===== Supplied entries

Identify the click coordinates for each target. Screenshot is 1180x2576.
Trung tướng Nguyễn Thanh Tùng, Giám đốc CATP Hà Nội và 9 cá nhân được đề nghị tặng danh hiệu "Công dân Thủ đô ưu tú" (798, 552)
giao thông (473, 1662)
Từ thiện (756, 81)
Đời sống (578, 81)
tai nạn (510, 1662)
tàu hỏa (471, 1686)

==========

» What is required: An exact copy of every entry is what is needed here.

» Exercise output:
Identify the click coordinates for each target. Screenshot is 1180x2576.
Trung tướng Nguyễn Thanh Tùng, Giám đốc CATP Hà Nội và 9 cá nhân được đề nghị tặng danh hiệu "Công dân Thủ đô ưu tú" (798, 552)
giao thông (473, 1662)
Từ thiện (756, 81)
Đời sống (578, 81)
tai nạn (510, 1662)
tàu hỏa (471, 1686)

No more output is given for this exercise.